Weclome to CodeX's New Patient Voices Series!
CodeX recently talked with cancer patients, survivors, and advocates to hear their stories and learn more about their perspective through the cancer care coordination process. CodeX (Common Oncology Data Elements eXtensions) is a HL7 FHIR Accelerator, launched at the end of 2019, that is building a community to enable interoperable cancer data modeling and applications that lead to step-change improvements in cancer patient care and research.
How is the Standard of Care Defined?
“Everyone just said this is the standard of care!” Today, Desiree D. has no evidence of disease, but in 2017 she was diagnosed with stage 2b breast cancer at the age of 40. When trying to make decisions about her course of treatment, Desiree was repeatedly told by doctors that she was getting the standard of care. In reality, the “standard of care” is relatively loose terminology. When making treatment decisions, Desiree felt that the standard of care where she was living in Virginia meant something different than the standard of care in Massachusetts or the standard of care in Vermont.

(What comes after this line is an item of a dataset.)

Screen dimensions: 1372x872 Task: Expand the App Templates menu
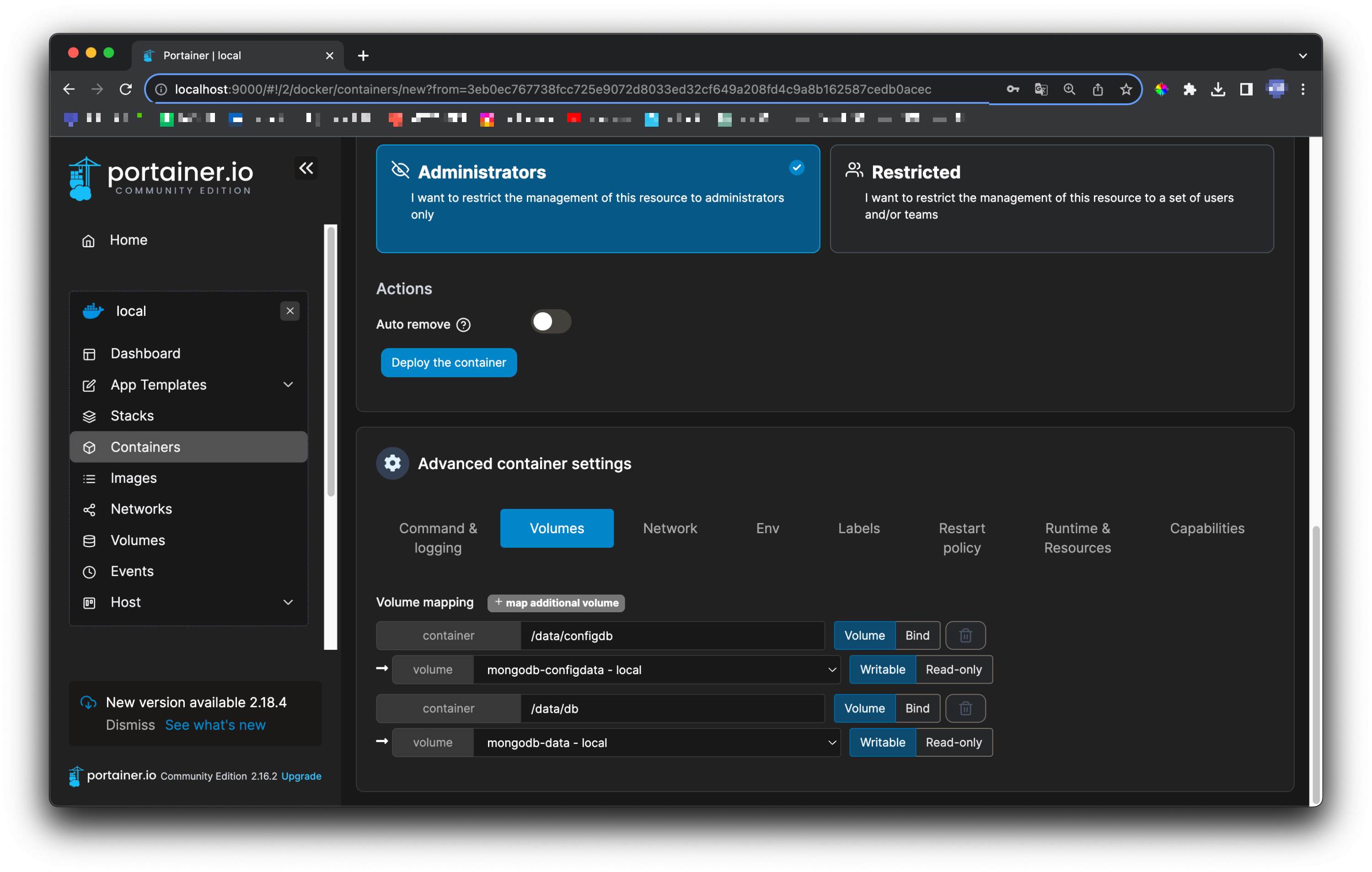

Imagine if a chef could not make a soup because he only understood Portuguese and the soup’s instructions were in Hindi. The chef could look elsewhere and find a solution after further research; however, the lack of a common language has cost the chef time and the chef’s soup is not going to be the same as he wished. This scenario is harmless, but a similar and much more serious situation exists across healthcare systems. The healthcare industry remains significantly less standardized than other industries. This means that treatments for the same type of cancer might vary greatly by geographic location, cancer center, and even oncologist in part because healthcare data is not collected or shared in a standard manner.